= Problem description =
Copy every line of the material below without changing anything.
-------------------------
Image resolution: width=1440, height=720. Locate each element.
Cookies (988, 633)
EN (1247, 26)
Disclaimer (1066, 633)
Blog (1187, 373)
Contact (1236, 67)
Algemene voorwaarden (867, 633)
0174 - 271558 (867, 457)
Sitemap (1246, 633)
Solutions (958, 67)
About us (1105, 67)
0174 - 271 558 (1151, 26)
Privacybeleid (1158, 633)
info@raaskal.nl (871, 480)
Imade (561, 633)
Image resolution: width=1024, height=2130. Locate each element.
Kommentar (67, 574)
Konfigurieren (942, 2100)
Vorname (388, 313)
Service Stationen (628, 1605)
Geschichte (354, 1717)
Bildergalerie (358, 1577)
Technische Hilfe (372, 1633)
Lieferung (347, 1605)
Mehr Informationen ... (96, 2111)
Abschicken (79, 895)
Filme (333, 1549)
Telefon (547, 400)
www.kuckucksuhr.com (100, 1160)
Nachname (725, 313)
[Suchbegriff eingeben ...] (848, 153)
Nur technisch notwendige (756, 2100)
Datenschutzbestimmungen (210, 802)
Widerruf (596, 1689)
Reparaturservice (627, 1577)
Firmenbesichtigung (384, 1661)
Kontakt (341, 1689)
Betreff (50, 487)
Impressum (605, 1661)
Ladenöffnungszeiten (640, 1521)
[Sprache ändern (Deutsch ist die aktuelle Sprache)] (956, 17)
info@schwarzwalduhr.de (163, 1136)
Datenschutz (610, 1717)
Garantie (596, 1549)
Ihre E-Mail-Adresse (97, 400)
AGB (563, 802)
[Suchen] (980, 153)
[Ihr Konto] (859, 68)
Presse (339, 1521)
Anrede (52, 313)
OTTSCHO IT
-------------------------
= Solution to this task =
Image resolution: width=1440, height=720. Locate each element.
Cookies (988, 633)
EN (1247, 26)
Disclaimer (1066, 633)
Blog (1187, 373)
Contact (1236, 67)
Algemene voorwaarden (867, 633)
0174 - 271558 (867, 457)
Sitemap (1246, 633)
Solutions (958, 67)
About us (1105, 67)
0174 - 271 558 (1151, 26)
Privacybeleid (1158, 633)
info@raaskal.nl (871, 480)
Imade (561, 633)
Image resolution: width=1024, height=2130. Locate each element.
Kommentar (67, 574)
Konfigurieren (942, 2100)
Vorname (388, 313)
Service Stationen (628, 1605)
Geschichte (354, 1717)
Bildergalerie (358, 1577)
Technische Hilfe (372, 1633)
Lieferung (347, 1605)
Mehr Informationen ... (96, 2111)
Abschicken (79, 895)
Filme (333, 1549)
Telefon (547, 400)
www.kuckucksuhr.com (100, 1160)
Nachname (725, 313)
[Suchbegriff eingeben ...] (848, 153)
Nur technisch notwendige (756, 2100)
Datenschutzbestimmungen (210, 802)
Widerruf (596, 1689)
Reparaturservice (627, 1577)
Firmenbesichtigung (384, 1661)
Kontakt (341, 1689)
Betreff (50, 487)
Impressum (605, 1661)
Ladenöffnungszeiten (640, 1521)
[Sprache ändern (Deutsch ist die aktuelle Sprache)] (956, 17)
info@schwarzwalduhr.de (163, 1136)
Datenschutz (610, 1717)
Garantie (596, 1549)
Ihre E-Mail-Adresse (97, 400)
AGB (563, 802)
[Suchen] (980, 153)
[Ihr Konto] (859, 68)
Presse (339, 1521)
Anrede (52, 313)
OTTSCHO IT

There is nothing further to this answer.